La gran oportunidad perdida de Ciudadanos

5 DIAS, Opinión

Albert Rivera anunció ayer su dimisión como presidente de Ciudadanos y su abandono de la política tras el descalabro electoral sufrido por su partido en las elecciones generales de este domingo. Ha sido la decisión correcta después de que la formación naranja haya perdido 8 de cada 10 de los diputados que tenía en la anterior legislatura, hasta quedarse en solo diez escaños. Sobre todo, porque ese desplome no ha sido casual, sino consecuencia de la deriva de un partido que había perdido su esencia hasta el punto de que algunos de sus impulsores originales habían desertado al no reconocerse en su mensaje.

Ciudadanos creció y triunfó mientras ocupó un espacio de centro reformista y moderno, mayoritariamente urbano, desligado del clientelismo de los grandes partidos y de sus lastres de corrupción, con postulados liberales y firmeza contra el nacionalismo. Por primera vez parecía que podía asentarse en España un partido que hiciese de bisagra, con capacidad para pactar tanto con socialistas como con populares y de impulsar desde ahí sus postulados de regeneración y modernización. Demoscópicamente vivió su momento dulce justo antes de la moción de censura de Pedro Sánchez contra el Gobierno de Mariano Rajoy. Ahí cometió su primer error de cálculo, pues probablemente habría estado en disposición de negociar su apoyo a esa moción a cambio de una convocatoria electoral rápida.

Pero su gran oportunidad perdida llegó tras las elecciones generales del 28A. Ciudadanos podía garantizar ahí la gobernabilidad y haber negociado su entrada en el Gobierno y la adopción de puntos clave de su programa. En lugar de ello se enrocó en postulados cada vez más derechistas con la aspiración de sustituir al PP en el Gobierno, y la propia formación se fue volviendo nacionalista a su manera.
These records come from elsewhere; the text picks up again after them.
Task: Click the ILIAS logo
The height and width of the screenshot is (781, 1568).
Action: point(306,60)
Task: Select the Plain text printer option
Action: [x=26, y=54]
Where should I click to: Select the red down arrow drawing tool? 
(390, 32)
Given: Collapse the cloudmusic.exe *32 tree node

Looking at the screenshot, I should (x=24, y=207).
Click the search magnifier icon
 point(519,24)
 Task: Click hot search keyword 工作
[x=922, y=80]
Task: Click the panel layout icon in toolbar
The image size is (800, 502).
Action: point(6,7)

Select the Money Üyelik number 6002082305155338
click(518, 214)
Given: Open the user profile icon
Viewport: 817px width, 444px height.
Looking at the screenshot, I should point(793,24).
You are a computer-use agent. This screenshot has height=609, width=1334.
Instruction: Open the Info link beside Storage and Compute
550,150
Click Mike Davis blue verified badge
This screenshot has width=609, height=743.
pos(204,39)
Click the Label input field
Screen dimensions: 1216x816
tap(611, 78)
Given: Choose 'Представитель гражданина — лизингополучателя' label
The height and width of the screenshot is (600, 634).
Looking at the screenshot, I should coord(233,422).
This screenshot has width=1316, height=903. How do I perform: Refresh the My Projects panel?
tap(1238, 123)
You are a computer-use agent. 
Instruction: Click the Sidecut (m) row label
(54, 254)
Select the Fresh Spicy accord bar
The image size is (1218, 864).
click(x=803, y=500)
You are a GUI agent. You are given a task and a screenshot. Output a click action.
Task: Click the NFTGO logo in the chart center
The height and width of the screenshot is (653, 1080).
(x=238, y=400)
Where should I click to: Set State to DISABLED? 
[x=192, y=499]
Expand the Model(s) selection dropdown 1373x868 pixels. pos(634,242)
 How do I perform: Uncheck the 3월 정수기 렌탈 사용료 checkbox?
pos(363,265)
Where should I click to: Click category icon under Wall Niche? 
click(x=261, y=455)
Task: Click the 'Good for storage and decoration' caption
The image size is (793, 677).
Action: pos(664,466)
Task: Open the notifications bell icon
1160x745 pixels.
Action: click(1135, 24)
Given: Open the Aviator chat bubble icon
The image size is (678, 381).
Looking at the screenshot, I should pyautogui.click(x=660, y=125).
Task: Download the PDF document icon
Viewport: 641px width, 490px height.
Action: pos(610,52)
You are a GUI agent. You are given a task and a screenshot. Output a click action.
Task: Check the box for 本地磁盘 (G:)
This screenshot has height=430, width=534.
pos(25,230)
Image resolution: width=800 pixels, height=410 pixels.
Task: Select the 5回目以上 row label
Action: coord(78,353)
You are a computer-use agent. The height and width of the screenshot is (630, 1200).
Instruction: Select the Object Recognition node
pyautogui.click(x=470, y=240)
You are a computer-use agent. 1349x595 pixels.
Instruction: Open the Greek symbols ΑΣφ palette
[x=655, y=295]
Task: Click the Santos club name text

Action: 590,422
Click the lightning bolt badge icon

Además, entregó al PP, junto a los votos de Vox, Gobiernos autonómicos y ayuntamientos tras las elecciones territoriales sin contrapartidas de peso. Ahuyentó con ello a buena parte de los suyos y terminó por desdibujar su mensaje y perder centralidad. Puestos a votar nacionalismo español exacerbado, los electores han preferido a Vox.

El desplome de Ciudadanos es tal que no le será fácil recuperarse. La salida de Rivera, eso sí, puede facilitar el apoyo del partido a una solución de Gobierno tras el puzle que han dejado las elecciones del 10N. Sus 10 escaños tienen poco peso, pero en algunas combinaciones teóricas (y ahora mismo todas lo son) pueden llegar a resultar decisivos. En ese caso, debería facilitar la gobernabilidad.